**Exercise brief:**
Please copy the rows again, from the line containing "The image size is (944, 531)." through the end of the rows, swapping "Document Map pane" for "Document Map panel" and changing nothing else. Leave the pictures out of your answer.

=== Material for the task ===

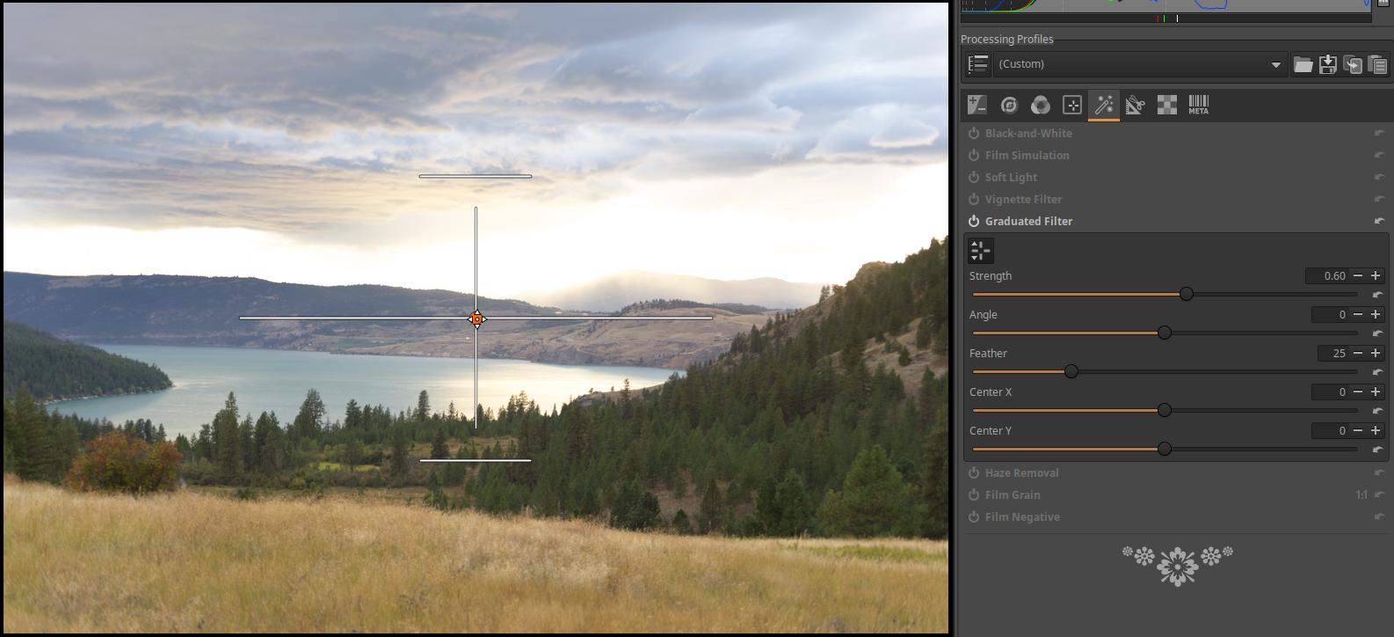1394x637 pixels.
Task: Click the Angle slider handle
Action: pos(1165,333)
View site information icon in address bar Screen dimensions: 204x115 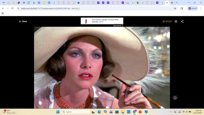click(18, 9)
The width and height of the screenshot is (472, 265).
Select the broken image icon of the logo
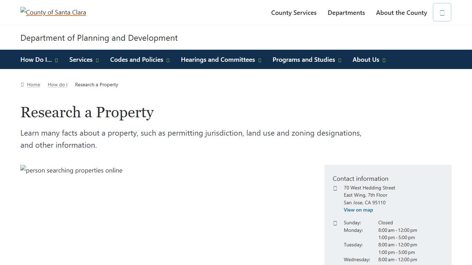click(23, 10)
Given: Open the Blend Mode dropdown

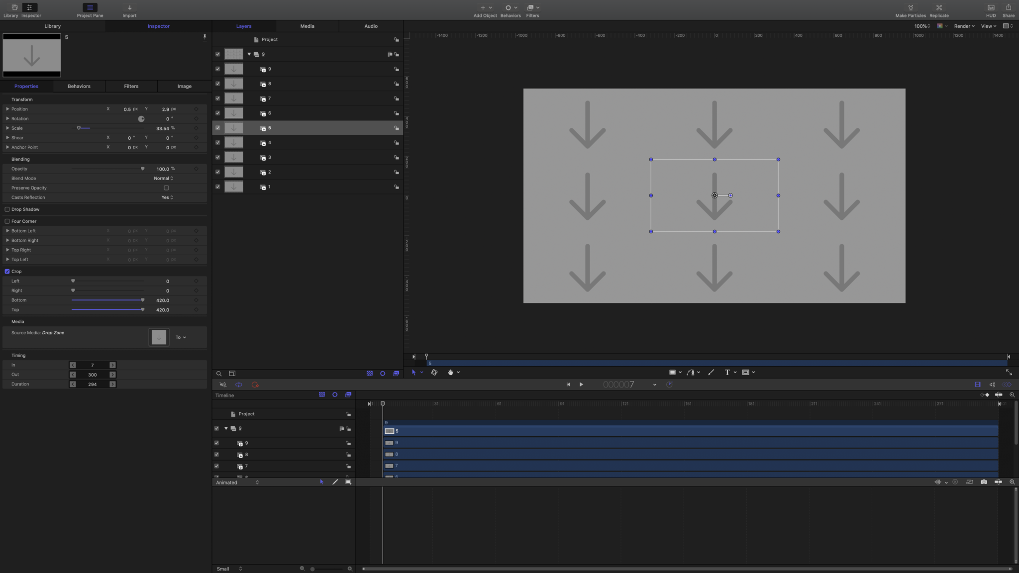Looking at the screenshot, I should [163, 178].
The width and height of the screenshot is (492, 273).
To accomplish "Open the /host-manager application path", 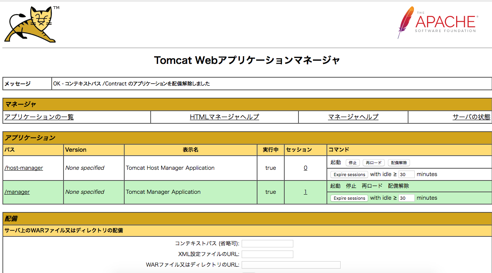I will tap(24, 167).
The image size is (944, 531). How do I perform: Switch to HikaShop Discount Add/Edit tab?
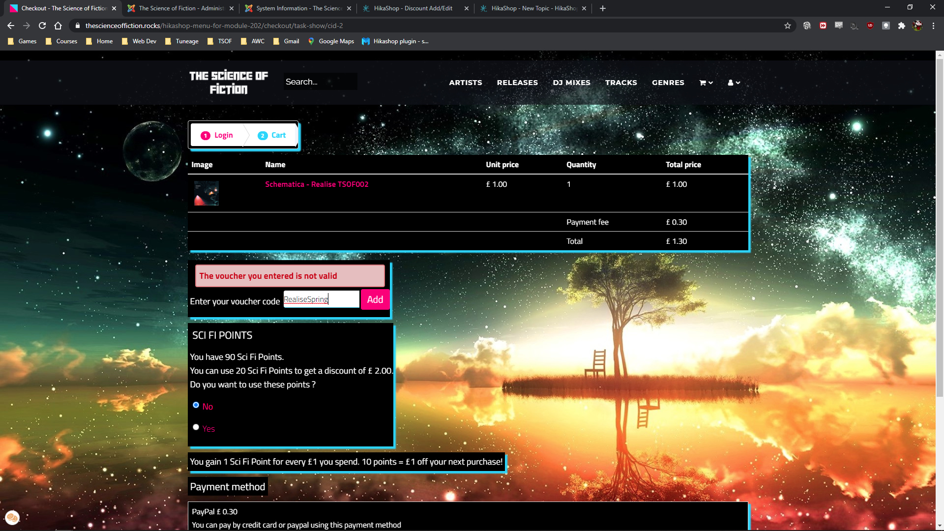point(413,8)
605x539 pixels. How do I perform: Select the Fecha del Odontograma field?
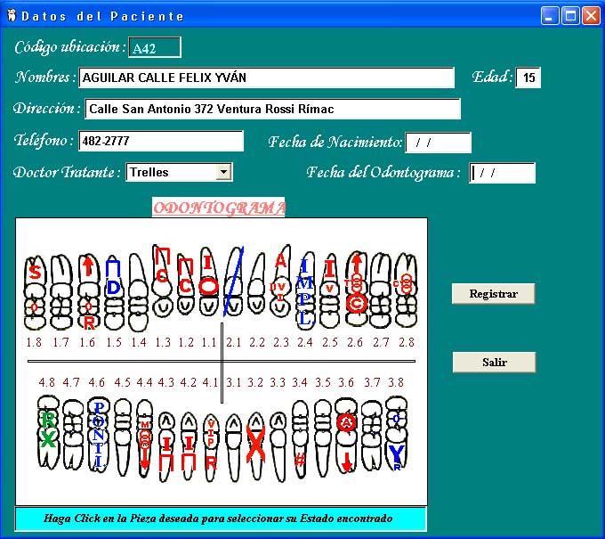(503, 173)
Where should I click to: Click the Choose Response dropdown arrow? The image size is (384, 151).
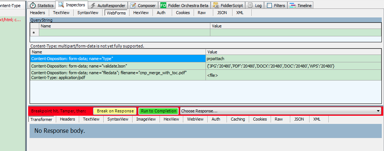point(378,111)
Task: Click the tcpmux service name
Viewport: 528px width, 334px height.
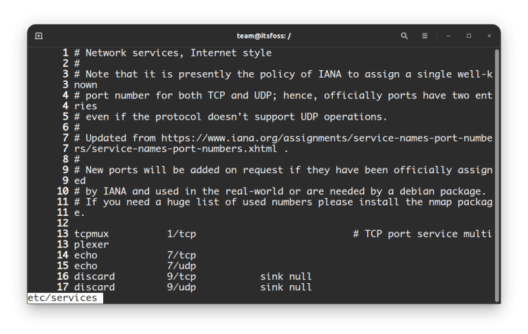Action: [91, 234]
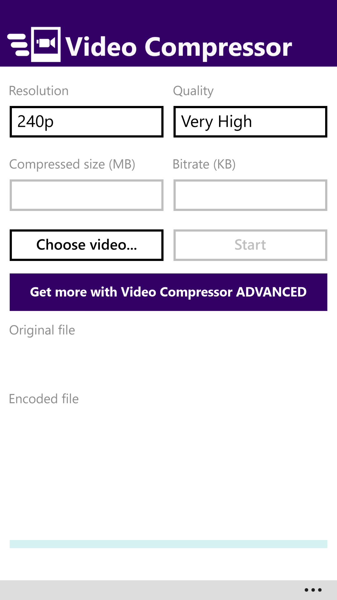Select the Bitrate (KB) input box

click(250, 195)
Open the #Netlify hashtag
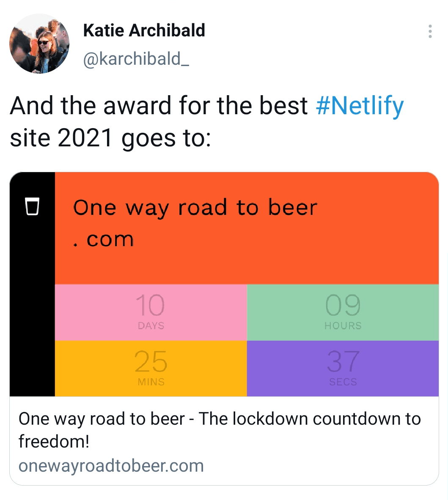 click(x=360, y=106)
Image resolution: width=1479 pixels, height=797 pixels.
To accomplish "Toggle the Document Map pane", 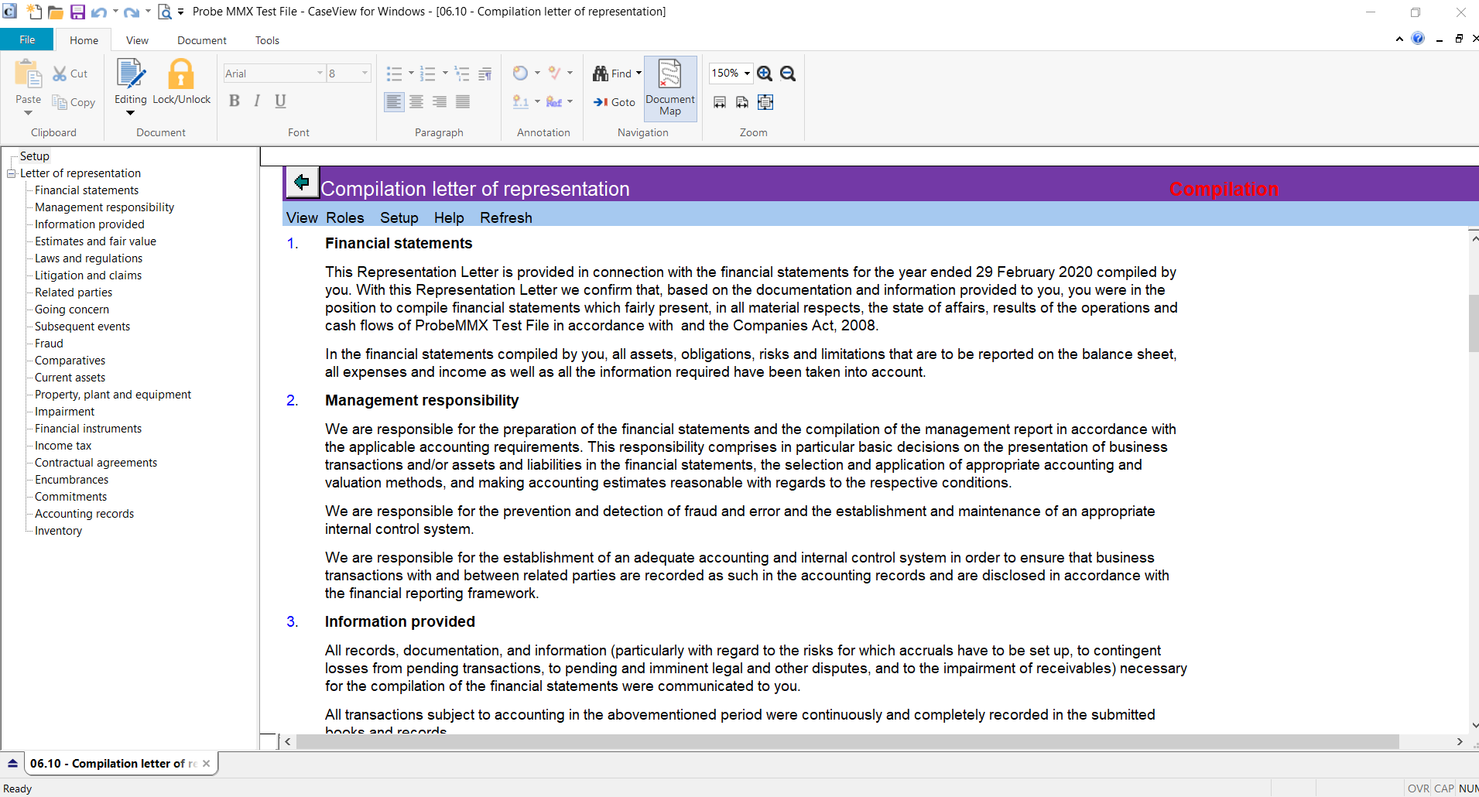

===

**Response to this task:**
The image size is (944, 531). How do I perform: Switch to HikaShop Discount Add/Edit tab?
point(413,8)
605x539 pixels. How do I perform: Select the Fecha del Odontograma field?
(503, 173)
Where should I click to: Click the Choose Response dropdown arrow? The image size is (384, 151).
point(378,111)
Task: Click the tcpmux service name
Viewport: 528px width, 334px height.
Action: [91, 234]
Select the Bitrate (KB) input box

click(250, 195)
Open the #Netlify hashtag
 click(x=360, y=106)
Image resolution: width=1479 pixels, height=797 pixels.
To accomplish "Toggle the Document Map panel", 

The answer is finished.